Begin

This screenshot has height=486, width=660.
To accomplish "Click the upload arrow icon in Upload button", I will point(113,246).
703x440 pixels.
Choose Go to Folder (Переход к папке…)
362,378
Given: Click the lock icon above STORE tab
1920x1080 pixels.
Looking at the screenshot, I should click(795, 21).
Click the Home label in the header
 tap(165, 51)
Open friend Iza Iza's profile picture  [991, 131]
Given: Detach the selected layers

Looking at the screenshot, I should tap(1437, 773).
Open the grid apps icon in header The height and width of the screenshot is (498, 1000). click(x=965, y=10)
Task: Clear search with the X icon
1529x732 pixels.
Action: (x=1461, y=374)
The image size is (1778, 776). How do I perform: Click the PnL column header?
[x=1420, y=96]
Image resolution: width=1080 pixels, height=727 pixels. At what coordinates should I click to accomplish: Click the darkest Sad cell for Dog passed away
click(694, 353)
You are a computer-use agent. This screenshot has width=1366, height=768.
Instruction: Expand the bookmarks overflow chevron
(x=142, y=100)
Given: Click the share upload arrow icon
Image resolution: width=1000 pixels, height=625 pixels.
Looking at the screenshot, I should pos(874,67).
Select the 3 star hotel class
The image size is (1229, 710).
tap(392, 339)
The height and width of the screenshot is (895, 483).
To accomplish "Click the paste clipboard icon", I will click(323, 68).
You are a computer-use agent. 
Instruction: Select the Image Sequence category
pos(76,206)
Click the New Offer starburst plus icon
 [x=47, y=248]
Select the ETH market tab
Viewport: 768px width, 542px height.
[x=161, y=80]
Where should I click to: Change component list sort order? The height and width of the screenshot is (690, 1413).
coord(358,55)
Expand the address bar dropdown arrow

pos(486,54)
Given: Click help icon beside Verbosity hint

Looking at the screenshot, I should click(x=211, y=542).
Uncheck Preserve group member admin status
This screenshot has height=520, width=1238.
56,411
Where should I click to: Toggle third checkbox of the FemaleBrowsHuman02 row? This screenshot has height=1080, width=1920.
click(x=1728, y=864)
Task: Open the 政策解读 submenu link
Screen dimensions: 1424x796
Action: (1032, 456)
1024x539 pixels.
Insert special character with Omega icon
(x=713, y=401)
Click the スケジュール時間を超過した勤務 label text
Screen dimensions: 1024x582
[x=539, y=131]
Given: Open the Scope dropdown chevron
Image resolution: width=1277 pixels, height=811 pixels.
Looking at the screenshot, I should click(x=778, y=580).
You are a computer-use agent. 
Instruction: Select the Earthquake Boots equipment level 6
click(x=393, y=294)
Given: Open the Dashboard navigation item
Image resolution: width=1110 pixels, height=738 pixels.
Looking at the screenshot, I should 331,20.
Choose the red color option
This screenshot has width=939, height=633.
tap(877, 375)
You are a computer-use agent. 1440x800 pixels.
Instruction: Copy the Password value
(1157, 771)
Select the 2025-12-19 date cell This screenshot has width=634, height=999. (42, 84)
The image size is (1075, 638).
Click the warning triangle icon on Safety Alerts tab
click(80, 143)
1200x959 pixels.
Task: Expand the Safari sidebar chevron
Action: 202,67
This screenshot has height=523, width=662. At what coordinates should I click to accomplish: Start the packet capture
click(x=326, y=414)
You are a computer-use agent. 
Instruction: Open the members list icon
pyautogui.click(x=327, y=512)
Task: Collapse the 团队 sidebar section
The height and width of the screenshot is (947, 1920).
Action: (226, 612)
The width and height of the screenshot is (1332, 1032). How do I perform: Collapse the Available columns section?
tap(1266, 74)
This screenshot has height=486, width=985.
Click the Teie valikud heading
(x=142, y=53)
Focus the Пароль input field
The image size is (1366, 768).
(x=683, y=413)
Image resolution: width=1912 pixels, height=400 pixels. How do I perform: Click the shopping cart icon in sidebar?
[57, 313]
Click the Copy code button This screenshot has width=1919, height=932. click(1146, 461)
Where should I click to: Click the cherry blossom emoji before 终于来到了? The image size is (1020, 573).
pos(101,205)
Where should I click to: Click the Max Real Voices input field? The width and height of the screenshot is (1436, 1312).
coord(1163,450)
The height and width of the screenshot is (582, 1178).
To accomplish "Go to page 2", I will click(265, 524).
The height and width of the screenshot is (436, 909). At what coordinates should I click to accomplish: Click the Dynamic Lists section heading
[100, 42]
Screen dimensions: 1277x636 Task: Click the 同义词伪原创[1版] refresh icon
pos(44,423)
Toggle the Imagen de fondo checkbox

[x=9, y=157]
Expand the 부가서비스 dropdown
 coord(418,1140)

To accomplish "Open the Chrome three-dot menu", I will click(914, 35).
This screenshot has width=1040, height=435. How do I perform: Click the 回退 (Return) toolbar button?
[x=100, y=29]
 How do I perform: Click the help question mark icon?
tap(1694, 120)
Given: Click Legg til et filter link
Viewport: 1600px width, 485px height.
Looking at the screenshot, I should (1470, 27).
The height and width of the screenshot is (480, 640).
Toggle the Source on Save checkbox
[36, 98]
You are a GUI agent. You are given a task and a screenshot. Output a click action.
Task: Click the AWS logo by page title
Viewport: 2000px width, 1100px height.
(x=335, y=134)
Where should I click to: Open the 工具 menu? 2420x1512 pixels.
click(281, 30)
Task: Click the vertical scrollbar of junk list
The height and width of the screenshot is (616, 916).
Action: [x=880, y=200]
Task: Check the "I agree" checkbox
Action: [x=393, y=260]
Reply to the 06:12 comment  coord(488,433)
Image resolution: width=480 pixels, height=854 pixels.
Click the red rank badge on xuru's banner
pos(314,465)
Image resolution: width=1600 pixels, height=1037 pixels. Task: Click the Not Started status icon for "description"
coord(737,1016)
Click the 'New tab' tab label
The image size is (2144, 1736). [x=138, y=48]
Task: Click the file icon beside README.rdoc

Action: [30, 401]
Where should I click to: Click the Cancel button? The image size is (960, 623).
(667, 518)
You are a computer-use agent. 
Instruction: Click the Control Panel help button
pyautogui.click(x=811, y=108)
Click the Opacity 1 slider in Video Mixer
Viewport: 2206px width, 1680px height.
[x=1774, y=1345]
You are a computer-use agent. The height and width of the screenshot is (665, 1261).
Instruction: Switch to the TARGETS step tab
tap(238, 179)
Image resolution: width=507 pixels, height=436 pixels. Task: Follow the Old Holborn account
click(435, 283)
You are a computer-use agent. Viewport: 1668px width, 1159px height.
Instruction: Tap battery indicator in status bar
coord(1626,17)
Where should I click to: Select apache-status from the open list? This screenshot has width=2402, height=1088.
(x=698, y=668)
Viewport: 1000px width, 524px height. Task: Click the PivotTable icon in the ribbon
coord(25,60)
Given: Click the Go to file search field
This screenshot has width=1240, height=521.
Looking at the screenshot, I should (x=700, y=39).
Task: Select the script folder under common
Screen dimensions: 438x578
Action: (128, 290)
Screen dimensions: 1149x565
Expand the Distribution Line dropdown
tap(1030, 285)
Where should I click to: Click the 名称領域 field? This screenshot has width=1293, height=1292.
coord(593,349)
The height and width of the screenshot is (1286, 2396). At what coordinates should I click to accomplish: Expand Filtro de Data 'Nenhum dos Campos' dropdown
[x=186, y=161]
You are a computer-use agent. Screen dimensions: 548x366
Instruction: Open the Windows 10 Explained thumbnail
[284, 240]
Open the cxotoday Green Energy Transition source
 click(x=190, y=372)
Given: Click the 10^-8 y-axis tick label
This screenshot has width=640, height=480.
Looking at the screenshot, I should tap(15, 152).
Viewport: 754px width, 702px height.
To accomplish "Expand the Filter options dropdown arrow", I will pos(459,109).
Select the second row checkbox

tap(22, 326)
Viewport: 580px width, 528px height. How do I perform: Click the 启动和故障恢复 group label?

End

What you have to do: Turn the lines of the entries into a JSON list of strings, one string per line and blank lines left out, starting with the line containing "Given: Open the Scope dropdown chevron" and going on through the line containing "will click(265, 524).".

Answer to this task:
[
  "Given: Open the Scope dropdown chevron",
  "Image resolution: width=1277 pixels, height=811 pixels.",
  "Looking at the screenshot, I should click(x=778, y=580).",
  "You are a computer-use agent. ",
  "Instruction: Select the Earthquake Boots equipment level 6",
  "click(x=393, y=294)",
  "Given: Open the Dashboard navigation item",
  "Image resolution: width=1110 pixels, height=738 pixels.",
  "Looking at the screenshot, I should 331,20.",
  "Choose the red color option",
  "This screenshot has width=939, height=633.",
  "tap(877, 375)",
  "You are a computer-use agent. 1440x800 pixels.",
  "Instruction: Copy the Password value",
  "(1157, 771)",
  "Select the 2025-12-19 date cell This screenshot has width=634, height=999. (42, 84)",
  "The image size is (1075, 638).",
  "Click the warning triangle icon on Safety Alerts tab",
  "click(80, 143)",
  "1200x959 pixels.",
  "Task: Expand the Safari sidebar chevron",
  "Action: 202,67",
  "This screenshot has height=523, width=662. At what coordinates should I click to accomplish: Start the packet capture",
  "click(x=326, y=414)",
  "You are a computer-use agent. ",
  "Instruction: Open the members list icon",
  "pyautogui.click(x=327, y=512)",
  "Task: Collapse the 团队 sidebar section",
  "The height and width of the screenshot is (947, 1920).",
  "Action: (226, 612)",
  "The width and height of the screenshot is (1332, 1032). How do I perform: Collapse the Available columns section?",
  "tap(1266, 74)",
  "This screenshot has height=486, width=985.",
  "Click the Teie valikud heading",
  "(x=142, y=53)",
  "Focus the Пароль input field",
  "The image size is (1366, 768).",
  "(x=683, y=413)",
  "Image resolution: width=1912 pixels, height=400 pixels. How do I perform: Click the shopping cart icon in sidebar?",
  "[57, 313]",
  "Click the Copy code button This screenshot has width=1919, height=932. click(1146, 461)",
  "Where should I click to: Click the cherry blossom emoji before 终于来到了? The image size is (1020, 573).",
  "pos(101,205)",
  "Where should I click to: Click the Max Real Voices input field? The width and height of the screenshot is (1436, 1312).",
  "coord(1163,450)",
  "The height and width of the screenshot is (582, 1178).",
  "To accomplish \"Go to page 2\", I will click(265, 524)."
]